Saturday, January 15, 2011

Image Spam Trends (Part 2)

This Is Part 2 in a series of Image Spams Trends. You can check it's Part 1 - Here. The part 1 of a series describes the latest trend of Image spam but this post will be presenting new trend of image spam.

New Trends

Dynamic Zombie BotNets

Bot Nets Can be defined as
Networks of Compromised Computers which can be controlled by a single master.
The number of Nodes (also known as Zombie) of these botnets can run into millions and these machines make use of different software vulnerabilities to gain full access to the infected hosts and add it to their existing array of Zombies. Computer hackers had long been using botnets to launch DoS (Denial Of service) attacks and distribute network hacking attacks. Computer criminals had also been using botnets for money making schemes, such as stealing credit card information and spamming PPC (Pay Per Click) advertising companies. Seeing huge potential in botnets, spammers started financing hackers to make use of zombie machines. Hackers were able to offer services such as renting of botnets for a few minutes or hours and collections of E-Mail recipients (Spam Lists). The anti-virus industry noticed correlations between the spam industry and botnets. Not only were maleware writers allowing spammers to make use of their creations, but they were writing malicious code to specificially suit their needs. An unholy alliance had been created.

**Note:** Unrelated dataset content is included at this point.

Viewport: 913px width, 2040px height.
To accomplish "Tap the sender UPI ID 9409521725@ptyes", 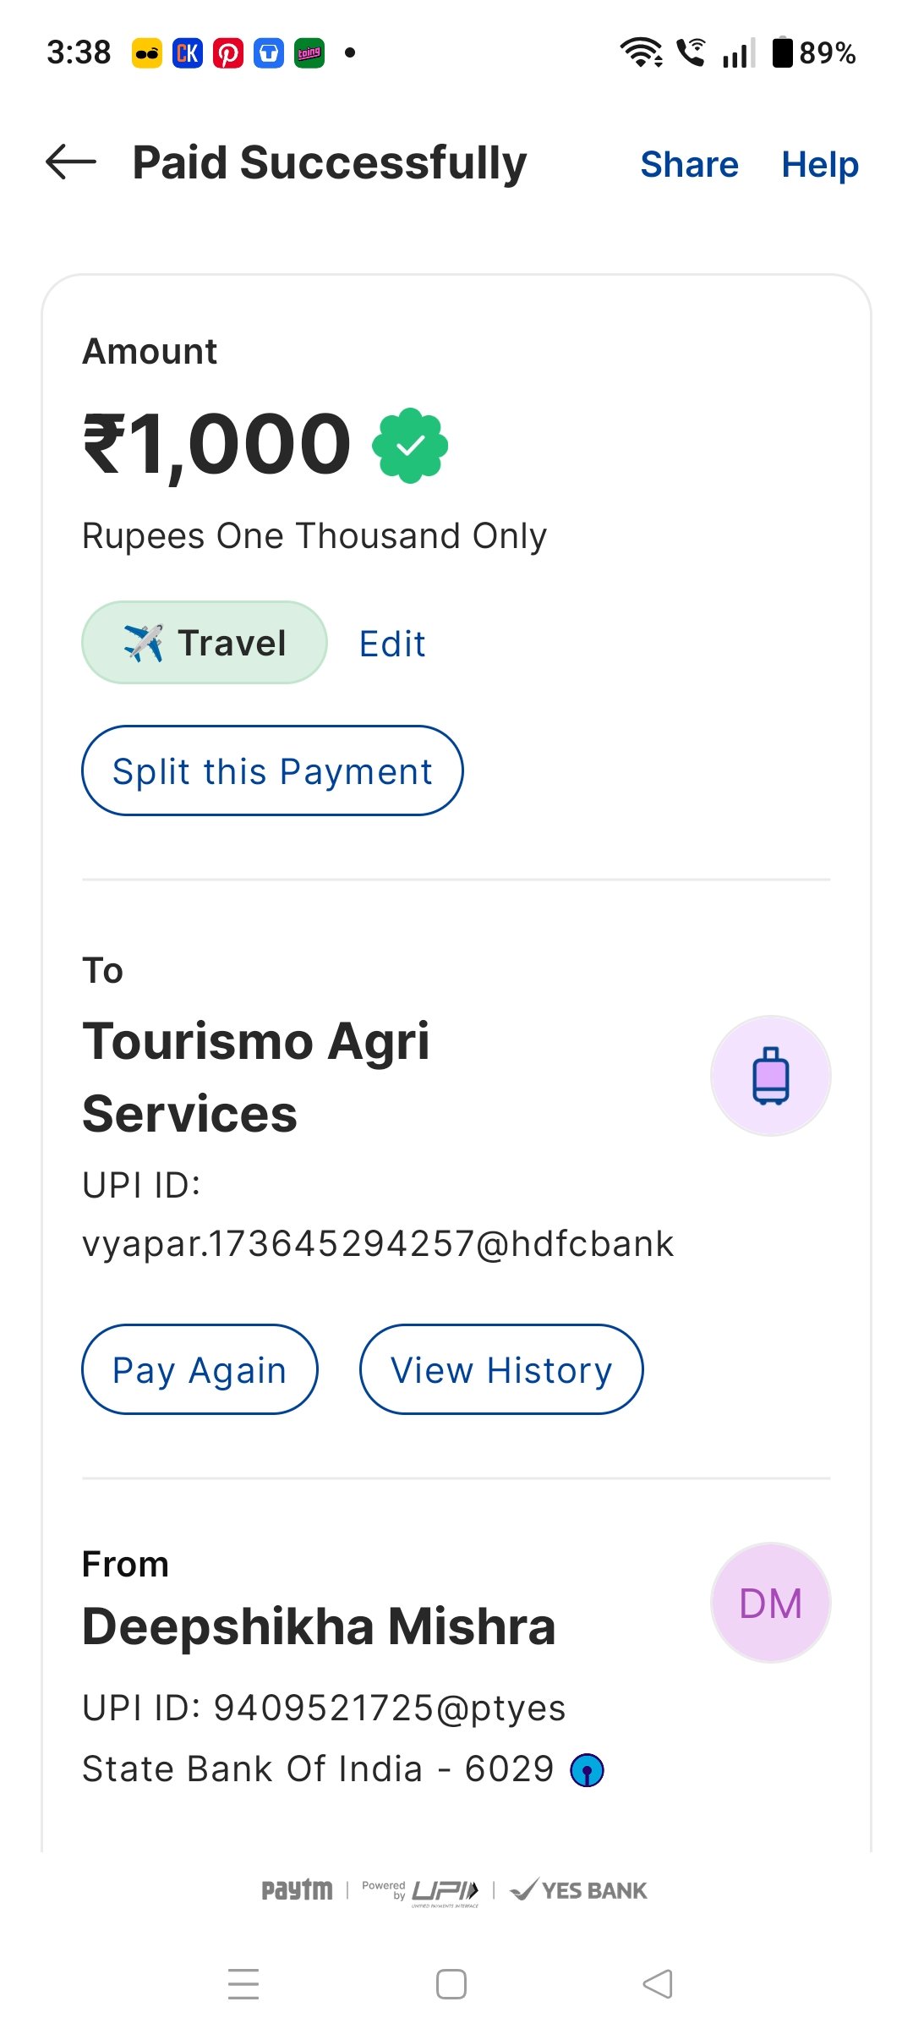I will coord(324,1708).

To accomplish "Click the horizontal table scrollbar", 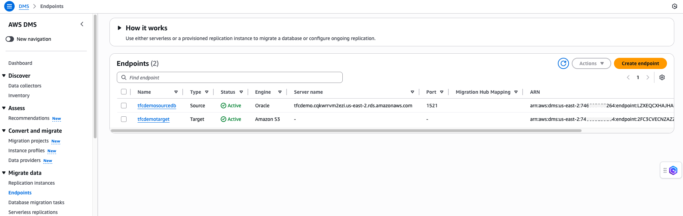I will click(x=345, y=131).
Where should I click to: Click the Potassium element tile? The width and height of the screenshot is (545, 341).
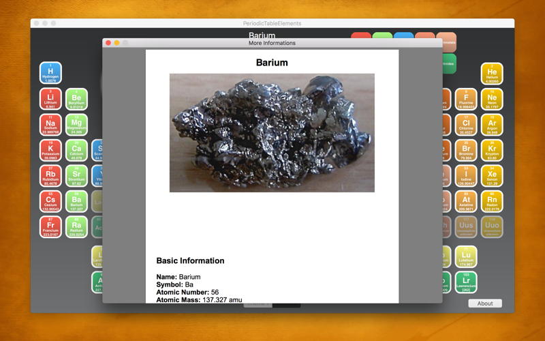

Most anti-spam vendors had added Bayesian filtering to their arsenal of spam blocking methods. The fight between spam and anti-spam looked like it was taking a positive turn. Thhis time the spam started looking more graphic in nature. Spammers began making use of images to bypass text-based content filtering, simply by no longer using any text content. By making use of Image spam, spammers were attacking the defenses of most antispam solutions, while the images displayed text messages to the end users, the antispam software was only able to see pixels. Some email anti spam software decided to go with OCR (Optical Character Recognition) to turn the images into text that the software could then use. However, spammers took their images to next level. In an approach usually applied to CAPTCHA (antispam solution used on web forms/forums), they started fuzzing (including noise and distortions) images to make it even harder for the machine to recognize text. Although it is possible for the machine to read this text, the process is very CPU intensive, especially when it is handling multitudes of images every few seconds.